Originally published on Forbes.com.
“A financial transaction tax would help ensure Wall Street works for Main Street” is the intriguing title of a paper released today by the Economic Policy Institute. A few years ago, I had designated myself as the left-wing of the elderly curmudgeon division of CCR LLP, a large regional accounting firm, the result of the merger of two venerable large local firms, that has since been swallowed by a not quite Big Four national (more nimble). The other old guys would look at me with wonder as I told them about Jill Stein and the Green Party platform.
There was one thing that they responded to positively, though. And that was the financial transaction tax. Being CPAs and all, they had at least an elementary grasp of economic theory and they figured that an FTT might mean less trading and that actually seemed like a good thing. As one of them put it, Wall Street had become a gambling casino.
How Much Does It Raise?
That of course is an emotional argument as is my own reflection on my days on Wall Street, when trading was much more expensive and the real economy seemed to be better for working stiffs and ordinary savers. The authors of the paper, Josh Bivens and Hunter Blair are economists so they have arguments that are somewhat more substantial. They take on a recent report by the Tax Policy Center (the main author was forbes.com contributor Len Burman) which found that a well-designed FTT would raise about $75 billion per year. Bivens and Blair’s estimate is from $110 billion to as much as $403 billion.

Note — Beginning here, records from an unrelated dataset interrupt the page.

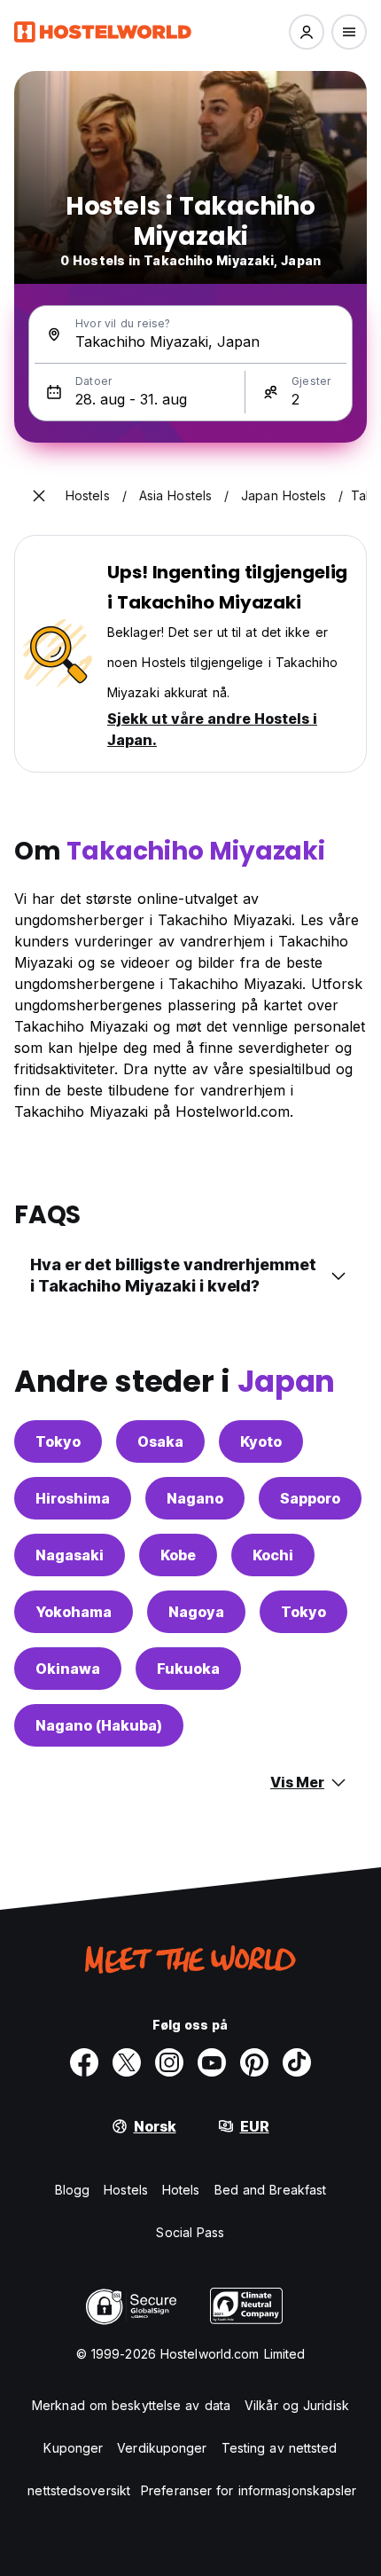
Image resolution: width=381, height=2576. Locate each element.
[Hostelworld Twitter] (127, 2062)
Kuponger (73, 2447)
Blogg (72, 2189)
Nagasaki (69, 1555)
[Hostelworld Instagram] (169, 2062)
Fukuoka (188, 1668)
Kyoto (261, 1441)
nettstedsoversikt (78, 2490)
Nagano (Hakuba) (98, 1725)
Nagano (195, 1498)
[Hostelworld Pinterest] (254, 2062)
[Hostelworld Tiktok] (297, 2062)
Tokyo (58, 1441)
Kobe (178, 1555)
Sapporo (310, 1498)
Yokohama (73, 1612)
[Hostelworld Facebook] (84, 2062)
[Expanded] (39, 496)
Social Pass (190, 2232)
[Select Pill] (306, 32)
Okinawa (67, 1668)
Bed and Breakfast (270, 2189)
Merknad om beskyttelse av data (131, 2405)
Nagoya (196, 1612)
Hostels (126, 2189)
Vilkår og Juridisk (297, 2405)
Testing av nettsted (280, 2447)
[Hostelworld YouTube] (212, 2062)
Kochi (273, 1555)
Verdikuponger (161, 2447)
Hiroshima (72, 1498)
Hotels (181, 2189)
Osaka (160, 1441)
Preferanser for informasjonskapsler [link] (249, 2490)
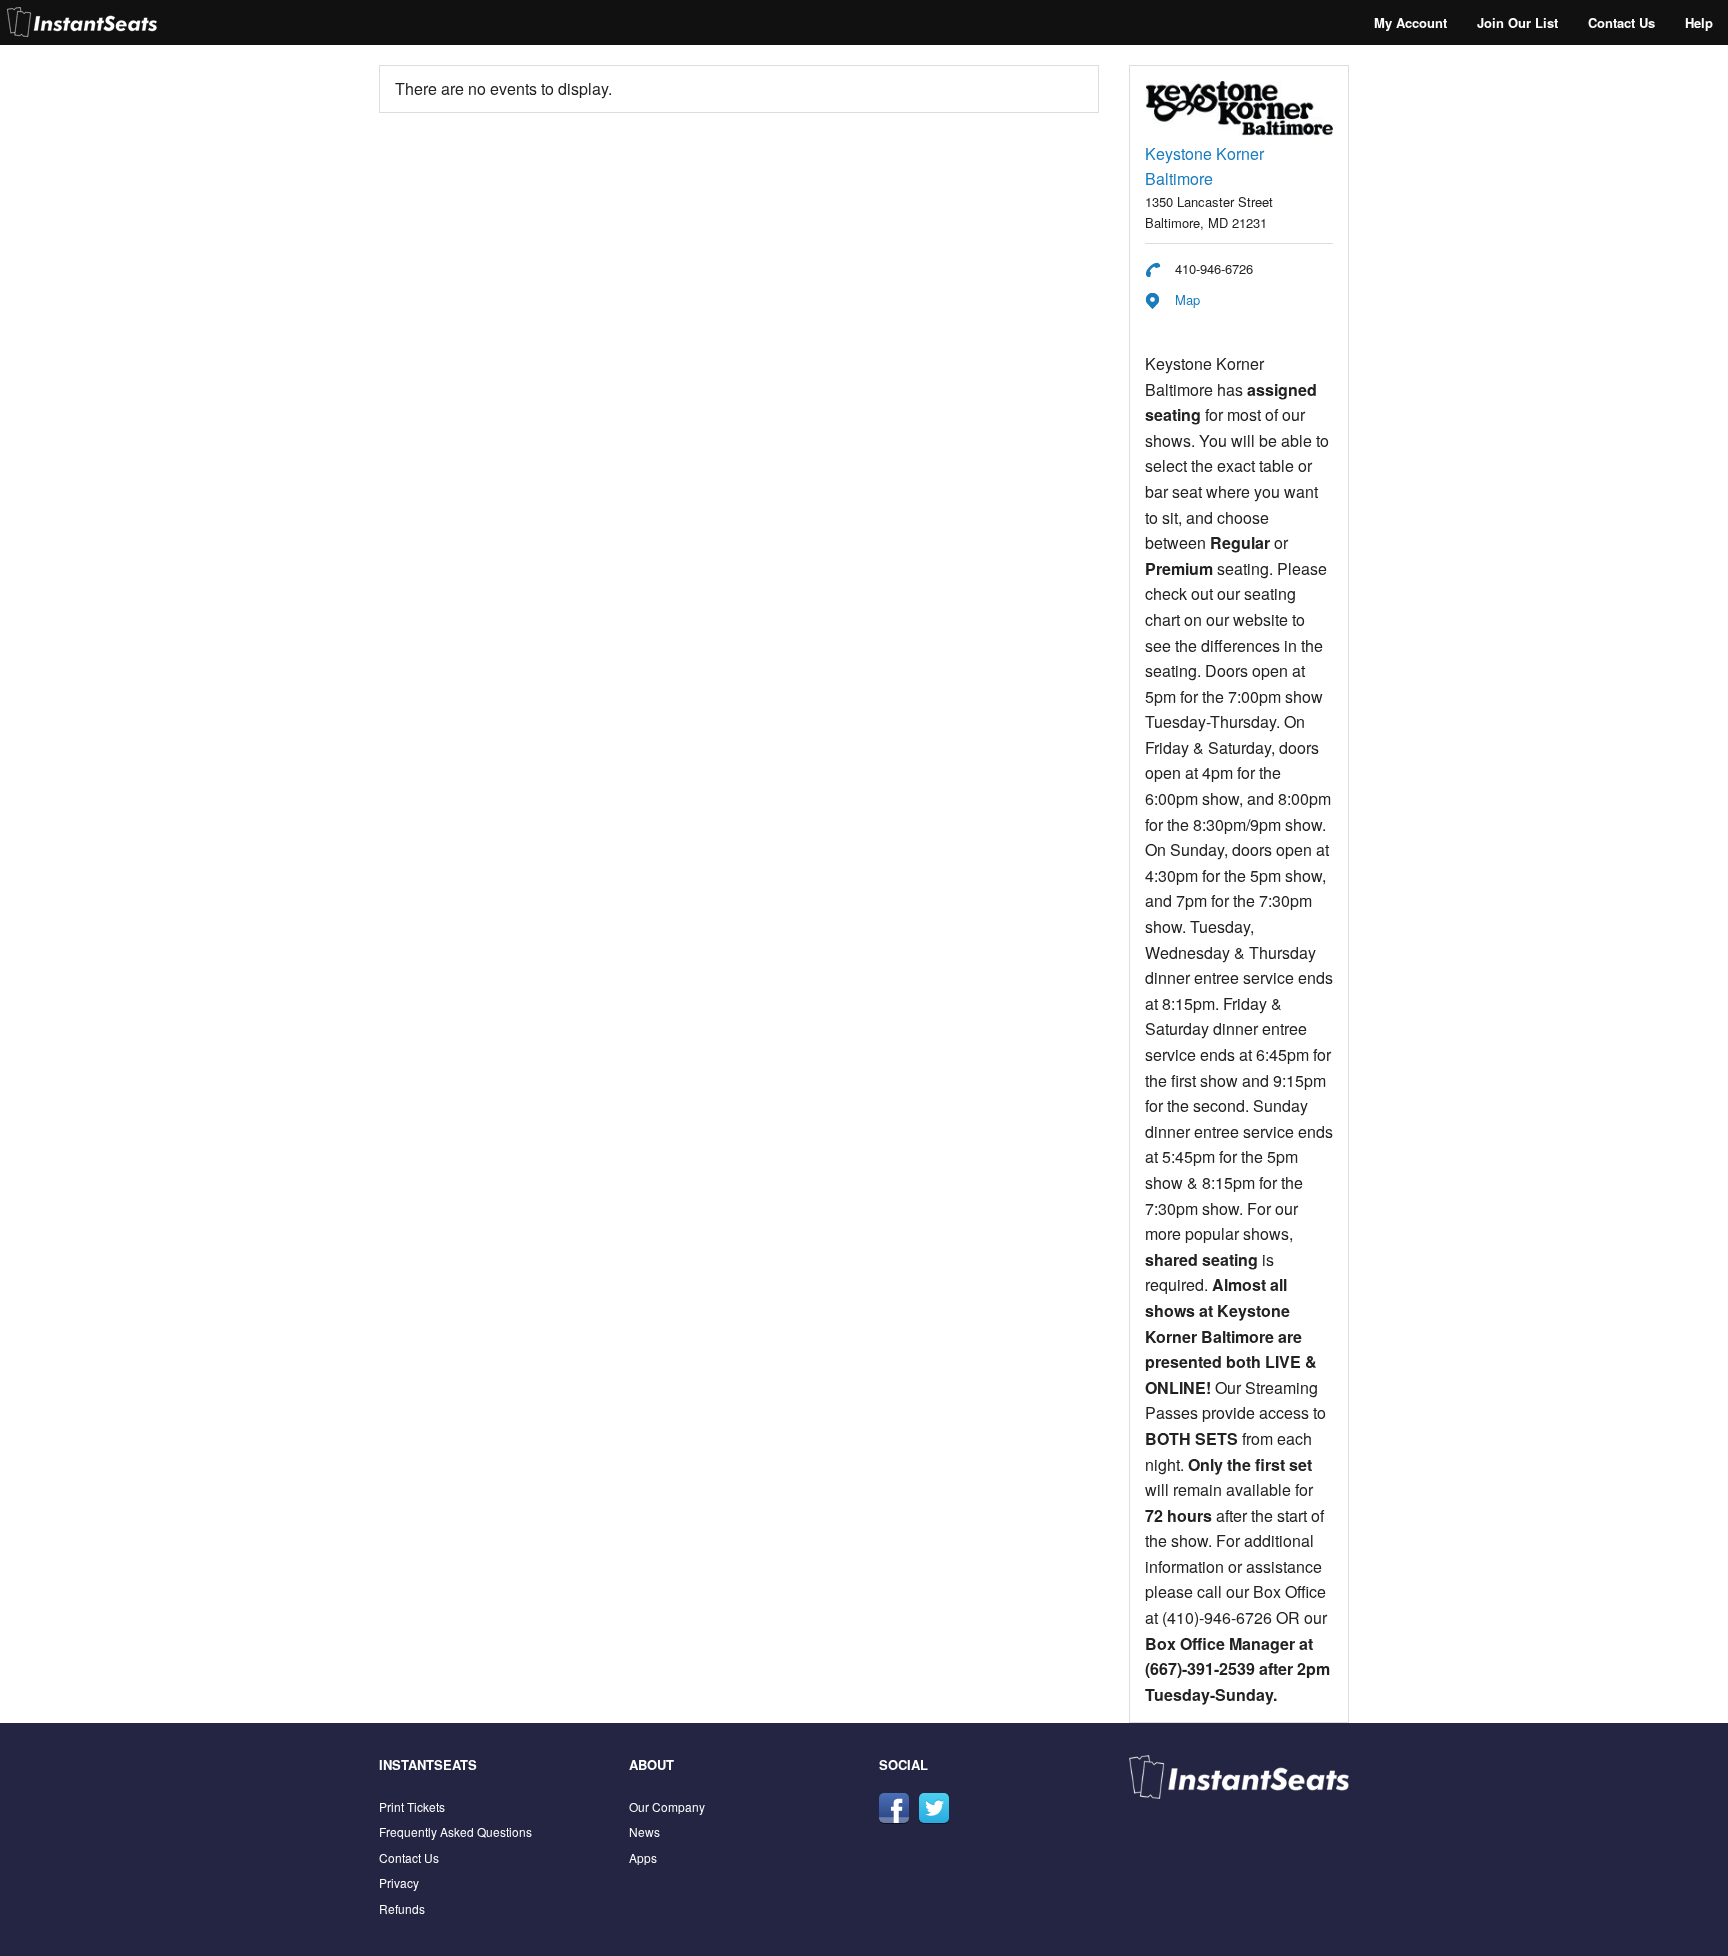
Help (1699, 22)
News (644, 1831)
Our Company (667, 1806)
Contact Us (1621, 22)
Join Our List (1517, 22)
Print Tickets (412, 1806)
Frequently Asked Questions (455, 1831)
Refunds (402, 1908)
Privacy (399, 1882)
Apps (643, 1857)
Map (1187, 299)
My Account (1410, 22)
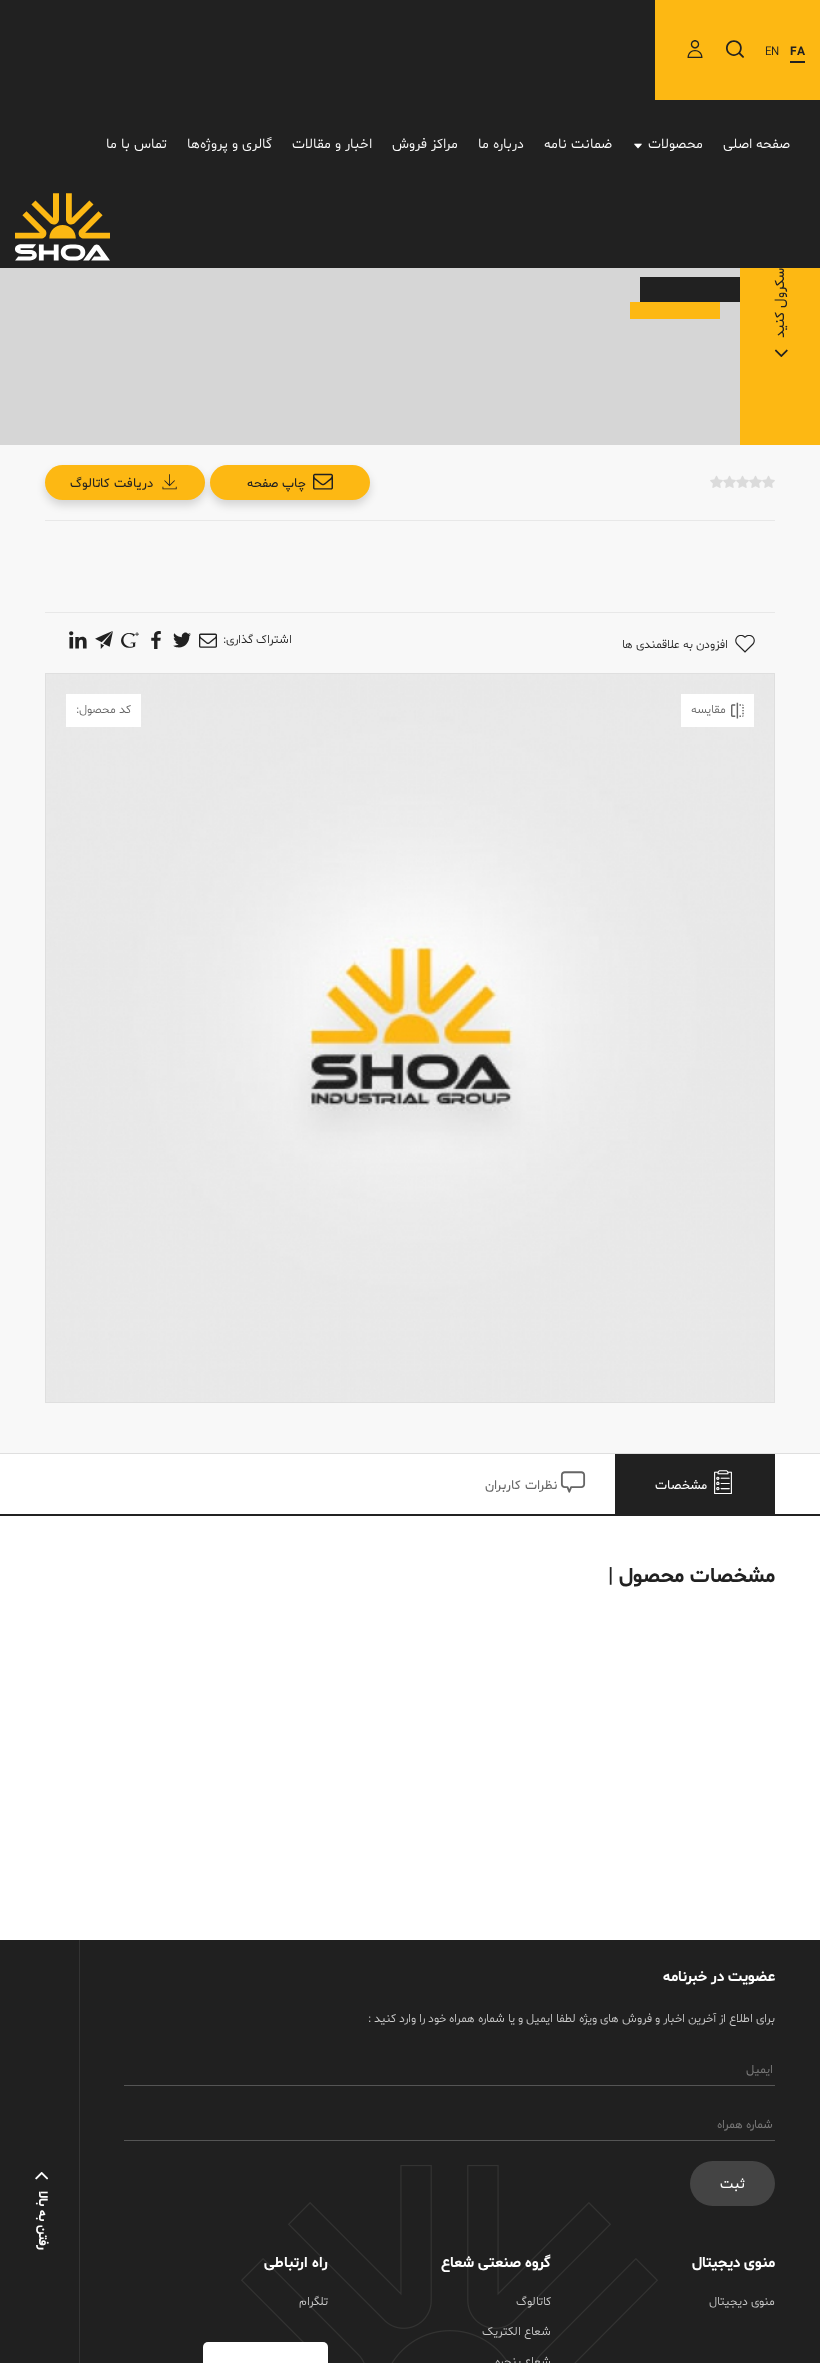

Bivens and Blair believe that the volume of financial transactions will not fall as much in response to a well-designed FTT. They also think that Burman was too pessimistic about revenue offsets. The idea is that if people are trading less the overall economy will be producing less resulting in less in other taxes. They note that this is based on the assumption that the transactions crowded out by the FTT are efficient and good for the economy.
Good Idea Anyway?
What is most intriguing about their discussion is the notion that even if the FTT does not raise much money because it crowds out a lot of transactions, it still could have positive effects.
Much evidence strongly suggests that the marginal value of financial transactions in the U.S. economy are near-zero, or even negative. If this is true, then U.S. households would strongly benefit from an FTT even if it raised very little revenue. In fact, in the case of zero marginal value of financial transactions, every dollar “crowded out” from financial transactions by an FTT would boost American households’ incomes one-for-one.
If the introduction of an FTT leads to a substantial reduction in financial-sector activity, how this would affect the living standards of typical American households hinges on whether or not the increase in financial-sector activity in recent decades boosted GDP growth, or was largely driven by a zero-sum redistribution toward the financial sector.
Much evidence seems to favor the latter interpretation. For example, Cecchetti and Kharroubi (2012) find suggestive cross-country evidence that “the level of financial development is good only up to a point, after which it becomes a drag on growth.” For advanced economies they find that a “fast-growing financial sector is detrimental to economic growth.” In a 2015 paper the same authors posit that the causal link between fast-growing financial sectors and slower overall growth is driven by financial expansions favoring high-collateral and low-productivity activity (like construction), and the]migration of high-skilled workers toward finance and away from other higher-productivity sectors.
The latter observation reminds me of a game I used to play. You were the ruler of a country and you decided how much seed to plant and how much to feed people. You could also buy and sell land and grain. After playing the game for a while I concluded that planting and harvesting were a waste of time. You could win by focusing on land and grain speculation. And I just let my peasants eat cake.
One of my high school classmates on Facebook has been appalled at the way the finance sector is being trashed by the likes of Bernie Sanders and Elizabeth Warren. Why should they demean a bright young lad or lass who works very hard and graduates with honors from Wharton and goes to Harvard Business School and then goes to work for Goldman Sachs? I think he has a good point there, but it is possible that we would be better off if all that brainpower and drive were directed elsewhere.